See Agentic Controls for the complete control set.


Recommendations

Near-Term (Now)

  1. Implement agentic controls — See Agentic Controls for plan approval, circuit breakers, trajectory evaluation
  2. Monitor multimodal guardrail maturity — Platform capabilities are evolving rapidly
  3. Implement trace logging — Even for non-agentic systems, correlation IDs enable future capabilities

Medium-Term (6-12 months)

  1. Develop trajectory Judge — Extend Judge to evaluate multi-step chains
  2. Build circuit breaker patterns — Reusable components for agentic systems
  3. Extend guardrails for multimodal — As platform support matures

Long-Term (12+ months)

  1. AI-to-AI governance model — Attribution, accountability across AI chains
  2. Autonomous AI oversight — When AI operates without human review
  3. Regulatory alignment — EU AI Act and others will evolve; track and adapt

Conclusion

The reference architecture is durable but not static.
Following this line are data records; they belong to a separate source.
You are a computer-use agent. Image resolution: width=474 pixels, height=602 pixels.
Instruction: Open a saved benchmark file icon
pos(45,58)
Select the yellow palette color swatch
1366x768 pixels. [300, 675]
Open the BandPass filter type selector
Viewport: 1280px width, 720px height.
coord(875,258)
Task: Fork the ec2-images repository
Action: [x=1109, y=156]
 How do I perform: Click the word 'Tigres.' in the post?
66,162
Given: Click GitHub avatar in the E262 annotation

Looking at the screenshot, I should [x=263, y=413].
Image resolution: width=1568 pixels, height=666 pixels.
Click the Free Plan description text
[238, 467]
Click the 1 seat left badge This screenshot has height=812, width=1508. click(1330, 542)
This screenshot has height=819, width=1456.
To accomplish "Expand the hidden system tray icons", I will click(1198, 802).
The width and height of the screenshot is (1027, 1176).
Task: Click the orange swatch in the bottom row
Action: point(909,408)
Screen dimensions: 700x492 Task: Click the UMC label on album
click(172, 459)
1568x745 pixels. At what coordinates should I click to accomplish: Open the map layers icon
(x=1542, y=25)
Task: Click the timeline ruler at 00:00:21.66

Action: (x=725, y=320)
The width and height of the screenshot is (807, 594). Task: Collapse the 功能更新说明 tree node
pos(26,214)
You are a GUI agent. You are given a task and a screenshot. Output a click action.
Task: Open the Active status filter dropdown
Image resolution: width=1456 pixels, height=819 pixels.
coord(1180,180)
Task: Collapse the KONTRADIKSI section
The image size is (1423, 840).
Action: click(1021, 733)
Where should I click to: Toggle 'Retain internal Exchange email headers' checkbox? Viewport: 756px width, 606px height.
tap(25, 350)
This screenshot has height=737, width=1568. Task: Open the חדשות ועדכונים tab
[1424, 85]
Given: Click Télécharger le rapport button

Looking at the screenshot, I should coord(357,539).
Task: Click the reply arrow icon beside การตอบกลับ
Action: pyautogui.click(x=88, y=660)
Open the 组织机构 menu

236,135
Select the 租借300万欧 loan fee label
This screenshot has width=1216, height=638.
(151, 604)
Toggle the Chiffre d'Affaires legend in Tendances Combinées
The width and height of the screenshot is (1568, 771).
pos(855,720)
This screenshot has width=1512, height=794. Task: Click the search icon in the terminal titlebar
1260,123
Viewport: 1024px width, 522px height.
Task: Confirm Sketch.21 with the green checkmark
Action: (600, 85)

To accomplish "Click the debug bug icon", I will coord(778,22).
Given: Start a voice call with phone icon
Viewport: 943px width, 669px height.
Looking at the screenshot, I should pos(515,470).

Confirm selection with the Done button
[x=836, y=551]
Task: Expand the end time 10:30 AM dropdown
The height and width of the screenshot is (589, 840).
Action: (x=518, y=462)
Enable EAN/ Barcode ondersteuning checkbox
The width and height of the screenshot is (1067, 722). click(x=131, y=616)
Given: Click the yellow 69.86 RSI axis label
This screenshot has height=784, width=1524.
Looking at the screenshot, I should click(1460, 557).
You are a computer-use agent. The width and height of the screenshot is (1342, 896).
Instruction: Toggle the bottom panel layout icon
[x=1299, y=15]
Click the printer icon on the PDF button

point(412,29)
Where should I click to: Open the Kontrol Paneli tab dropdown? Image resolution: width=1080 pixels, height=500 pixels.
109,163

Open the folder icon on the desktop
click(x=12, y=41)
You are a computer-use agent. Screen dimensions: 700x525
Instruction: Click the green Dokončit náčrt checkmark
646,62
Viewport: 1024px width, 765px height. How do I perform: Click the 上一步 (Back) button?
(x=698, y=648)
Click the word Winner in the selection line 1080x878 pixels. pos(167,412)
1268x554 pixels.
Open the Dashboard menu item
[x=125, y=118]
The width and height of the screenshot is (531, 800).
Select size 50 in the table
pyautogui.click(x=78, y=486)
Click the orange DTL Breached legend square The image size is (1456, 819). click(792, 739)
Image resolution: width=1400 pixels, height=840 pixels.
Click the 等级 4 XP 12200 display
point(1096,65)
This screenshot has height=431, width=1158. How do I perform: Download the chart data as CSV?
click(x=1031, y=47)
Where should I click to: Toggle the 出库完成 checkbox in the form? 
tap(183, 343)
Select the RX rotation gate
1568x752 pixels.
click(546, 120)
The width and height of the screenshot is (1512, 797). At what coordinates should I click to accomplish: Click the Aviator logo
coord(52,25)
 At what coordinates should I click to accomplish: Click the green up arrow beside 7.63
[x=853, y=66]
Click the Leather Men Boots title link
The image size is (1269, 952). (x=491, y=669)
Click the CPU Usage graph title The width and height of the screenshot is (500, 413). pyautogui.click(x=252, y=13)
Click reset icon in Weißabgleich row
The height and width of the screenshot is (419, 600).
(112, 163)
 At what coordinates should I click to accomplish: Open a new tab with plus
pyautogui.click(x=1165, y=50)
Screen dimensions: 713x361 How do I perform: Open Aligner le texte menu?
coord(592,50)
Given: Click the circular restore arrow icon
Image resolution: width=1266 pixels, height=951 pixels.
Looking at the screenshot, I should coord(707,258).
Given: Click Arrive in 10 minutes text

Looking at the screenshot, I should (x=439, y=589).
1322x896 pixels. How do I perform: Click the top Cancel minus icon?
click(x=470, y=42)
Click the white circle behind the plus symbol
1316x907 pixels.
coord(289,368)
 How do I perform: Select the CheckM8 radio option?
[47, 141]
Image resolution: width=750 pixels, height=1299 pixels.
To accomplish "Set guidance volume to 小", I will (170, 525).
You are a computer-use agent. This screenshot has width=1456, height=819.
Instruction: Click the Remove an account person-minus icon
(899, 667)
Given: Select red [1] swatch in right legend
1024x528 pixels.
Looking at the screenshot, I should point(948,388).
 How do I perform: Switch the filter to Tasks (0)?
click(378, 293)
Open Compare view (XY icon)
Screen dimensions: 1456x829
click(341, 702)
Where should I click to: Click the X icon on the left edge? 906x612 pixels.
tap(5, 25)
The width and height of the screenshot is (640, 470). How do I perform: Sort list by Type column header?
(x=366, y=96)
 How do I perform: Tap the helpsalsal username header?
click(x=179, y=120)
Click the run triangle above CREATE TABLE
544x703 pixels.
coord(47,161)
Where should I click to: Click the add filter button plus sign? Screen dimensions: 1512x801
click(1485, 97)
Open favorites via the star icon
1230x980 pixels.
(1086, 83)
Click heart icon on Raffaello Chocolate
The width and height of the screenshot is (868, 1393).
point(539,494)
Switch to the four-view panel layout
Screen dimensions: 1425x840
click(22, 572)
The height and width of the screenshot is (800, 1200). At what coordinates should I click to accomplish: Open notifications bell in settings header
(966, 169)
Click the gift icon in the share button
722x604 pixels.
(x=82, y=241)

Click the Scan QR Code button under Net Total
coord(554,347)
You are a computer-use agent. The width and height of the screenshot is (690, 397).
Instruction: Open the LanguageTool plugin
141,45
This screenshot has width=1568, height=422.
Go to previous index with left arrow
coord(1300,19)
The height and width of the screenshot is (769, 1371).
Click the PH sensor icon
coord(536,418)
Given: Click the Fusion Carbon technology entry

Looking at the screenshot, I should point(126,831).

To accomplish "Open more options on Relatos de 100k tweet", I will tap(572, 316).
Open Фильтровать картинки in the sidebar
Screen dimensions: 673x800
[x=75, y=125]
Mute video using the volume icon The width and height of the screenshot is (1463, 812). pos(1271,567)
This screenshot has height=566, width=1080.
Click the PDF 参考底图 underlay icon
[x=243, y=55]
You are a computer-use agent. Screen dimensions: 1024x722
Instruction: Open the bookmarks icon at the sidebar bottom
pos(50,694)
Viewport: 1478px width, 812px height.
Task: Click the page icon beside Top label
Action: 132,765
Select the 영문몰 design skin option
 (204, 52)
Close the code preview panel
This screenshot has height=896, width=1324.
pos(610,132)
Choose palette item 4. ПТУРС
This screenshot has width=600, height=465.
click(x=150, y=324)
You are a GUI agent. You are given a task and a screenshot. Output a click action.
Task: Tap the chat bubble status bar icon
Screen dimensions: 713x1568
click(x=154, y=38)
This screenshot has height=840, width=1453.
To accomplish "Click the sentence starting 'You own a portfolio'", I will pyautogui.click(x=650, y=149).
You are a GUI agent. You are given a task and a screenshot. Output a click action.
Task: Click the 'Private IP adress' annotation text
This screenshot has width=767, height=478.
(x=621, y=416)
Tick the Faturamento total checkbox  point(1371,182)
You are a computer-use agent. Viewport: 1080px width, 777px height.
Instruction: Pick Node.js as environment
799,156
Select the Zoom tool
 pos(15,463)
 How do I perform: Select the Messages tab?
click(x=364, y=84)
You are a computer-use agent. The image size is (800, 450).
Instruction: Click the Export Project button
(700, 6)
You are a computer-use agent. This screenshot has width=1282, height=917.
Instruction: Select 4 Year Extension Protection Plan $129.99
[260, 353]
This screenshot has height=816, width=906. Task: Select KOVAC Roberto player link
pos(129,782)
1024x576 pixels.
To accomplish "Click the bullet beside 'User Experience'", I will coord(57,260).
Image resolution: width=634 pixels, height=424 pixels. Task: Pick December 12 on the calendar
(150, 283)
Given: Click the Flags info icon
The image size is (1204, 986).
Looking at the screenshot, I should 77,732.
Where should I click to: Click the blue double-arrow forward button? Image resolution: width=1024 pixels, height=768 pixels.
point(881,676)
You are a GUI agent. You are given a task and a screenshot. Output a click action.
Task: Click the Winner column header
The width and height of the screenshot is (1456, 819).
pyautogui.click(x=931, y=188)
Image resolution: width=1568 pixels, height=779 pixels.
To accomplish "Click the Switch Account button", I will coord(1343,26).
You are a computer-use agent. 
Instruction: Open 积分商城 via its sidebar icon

The core principle — Guardrails prevent, Judge detects, Humans decide — survives because it describes functions, not implementations. As AI capabilities evolve, the implementations change but the functions remain.

Agentic AI is the critical trend to watch. It challenges the interaction-centric model and requires genuine architectural extension. Other trends (multimodal, reasoning models, longer contexts) are accommodated with relatively minor adjustments.

The framework should be treated as a living document that evolves with the technology. This is not a weakness — it's a design principle.

AI Runtime Behaviour Security, 2026 (Jonathan Gill).